Будто Илиск призрака увидел.
— Ты… ты изменилась, — выговорил он, в конце концов, не отлепляя от меня потрясенного взора. — Стала еще… сногсшибательнее.
Прошелся по мне его горящий взгляд, будто оставляя обжигающие следы.
И я снова захлебнулась. От жара. От голода в его глазах. От того, что уже знала, с чем столкнуться мои, когда я опущу их на себя. С моей настоящей грудью. Моей слегка смуглой кожей. С телом… некогда ненавистным… пышным… МОИМ СОБСТВЕННЫМ ТЕЛОМ. Которое я так сильно привыкла прятать, что сейчас чувствовала себя голой. Да что там! Мне казалось, что Тазрн препарирует меня светящимися зеленью радужками!

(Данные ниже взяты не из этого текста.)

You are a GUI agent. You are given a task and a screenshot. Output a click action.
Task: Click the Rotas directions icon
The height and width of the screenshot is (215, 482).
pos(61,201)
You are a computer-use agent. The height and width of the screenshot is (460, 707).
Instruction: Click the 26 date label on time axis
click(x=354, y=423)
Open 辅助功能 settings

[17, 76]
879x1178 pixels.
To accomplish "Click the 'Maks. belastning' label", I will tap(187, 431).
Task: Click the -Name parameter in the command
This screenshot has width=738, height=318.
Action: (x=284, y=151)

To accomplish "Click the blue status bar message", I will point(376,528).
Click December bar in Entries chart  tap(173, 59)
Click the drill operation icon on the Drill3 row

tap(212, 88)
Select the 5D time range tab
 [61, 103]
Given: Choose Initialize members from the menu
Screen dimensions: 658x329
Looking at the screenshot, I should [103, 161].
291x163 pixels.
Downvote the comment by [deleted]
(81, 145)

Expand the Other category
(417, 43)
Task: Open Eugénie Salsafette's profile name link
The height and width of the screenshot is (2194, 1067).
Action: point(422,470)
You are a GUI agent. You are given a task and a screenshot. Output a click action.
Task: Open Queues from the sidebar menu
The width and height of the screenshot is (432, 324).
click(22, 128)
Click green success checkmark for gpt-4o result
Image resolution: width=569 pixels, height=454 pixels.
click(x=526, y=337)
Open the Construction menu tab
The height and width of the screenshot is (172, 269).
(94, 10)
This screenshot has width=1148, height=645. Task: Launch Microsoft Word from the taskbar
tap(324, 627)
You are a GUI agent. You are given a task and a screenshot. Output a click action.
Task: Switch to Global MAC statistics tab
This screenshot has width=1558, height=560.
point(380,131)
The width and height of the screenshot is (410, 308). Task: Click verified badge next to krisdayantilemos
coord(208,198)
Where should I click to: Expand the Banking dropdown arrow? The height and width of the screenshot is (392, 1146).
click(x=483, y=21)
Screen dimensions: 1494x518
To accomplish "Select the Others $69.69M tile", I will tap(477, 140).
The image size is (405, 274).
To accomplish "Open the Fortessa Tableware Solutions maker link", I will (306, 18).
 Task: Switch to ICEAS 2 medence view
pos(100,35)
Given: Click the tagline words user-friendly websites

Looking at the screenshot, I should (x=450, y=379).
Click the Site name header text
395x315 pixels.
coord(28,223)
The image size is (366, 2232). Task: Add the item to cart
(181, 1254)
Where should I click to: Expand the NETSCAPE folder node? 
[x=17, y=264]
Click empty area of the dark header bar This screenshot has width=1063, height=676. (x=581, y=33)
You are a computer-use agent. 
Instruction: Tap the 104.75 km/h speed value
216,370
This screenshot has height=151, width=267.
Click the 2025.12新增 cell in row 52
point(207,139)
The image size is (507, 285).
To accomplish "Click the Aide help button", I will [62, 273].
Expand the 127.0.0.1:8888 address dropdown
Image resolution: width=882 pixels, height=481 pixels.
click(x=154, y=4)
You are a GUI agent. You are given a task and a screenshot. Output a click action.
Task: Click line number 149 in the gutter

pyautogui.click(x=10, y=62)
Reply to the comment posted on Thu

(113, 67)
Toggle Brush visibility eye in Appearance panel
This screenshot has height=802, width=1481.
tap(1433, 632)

Но при этом во мне разливалось еще одно, совсем незнакомое чувство. Медле-е-енно… согревая, сжигая робость и страхи, оно заползало под кожу, растворяясь в крови. И заставляя ее бурлить. Гореть тем же огнем, что пожирал меня глазами Илиска.
Потому что он продолжал смотреть. Не отворачивался. Не морщил презрительно лицо. Он… он любовался. Мной… МНОЙ!
— Я… — почувствовала, как щиплет глаза. Горло всё сильнее сдавливал ком, грозящий взорваться слабодушными слезами. И я замолчала.
— Моя… Моя Пышка, — подался Илиск вперед, протянув бледные пальцы к моей зардевшейся щеке.
И услышав Его… Услышав то, о чем я так долго мечтала… грезила бессонными ночами, пробивающими брешь в оболочках времени и пространства, которые превратились для меня лишь в пустую абстракцию, я… Я…
Я размахнулась и… влепила Тазрну смачную пощечину!
— Ненавижу! — вырвался из меня крик, раздирающий связки. — Ненавижу тебя!!! Ты… Ты!.. Как же я тебя ненавижу! — хлынули из глаз слезы, замороженные по нему вечностью. — Подонок! — восклицала я, с трудом сдерживая желание врезать еще по самоуверенной роже мерзавца, который превратил мою жизнь в бескрайнее ожидание бессмысленной пытки новых встреч. — Столько лет… столько времени. И сейчас ты говоришь мне это… Это! — от души дубасила я кулачками по каменной груди, не обращая внимание на застывшую маску шока на мраморном лице этой статуи.
— Э-э… извините, если помешали, — послышался вдруг позади меня хорошо знакомый ироничный хмык, — но нам тут с Алом пришлось опробовать ваше усовершенствованное оружие на троице несговорчивых Тазрнов.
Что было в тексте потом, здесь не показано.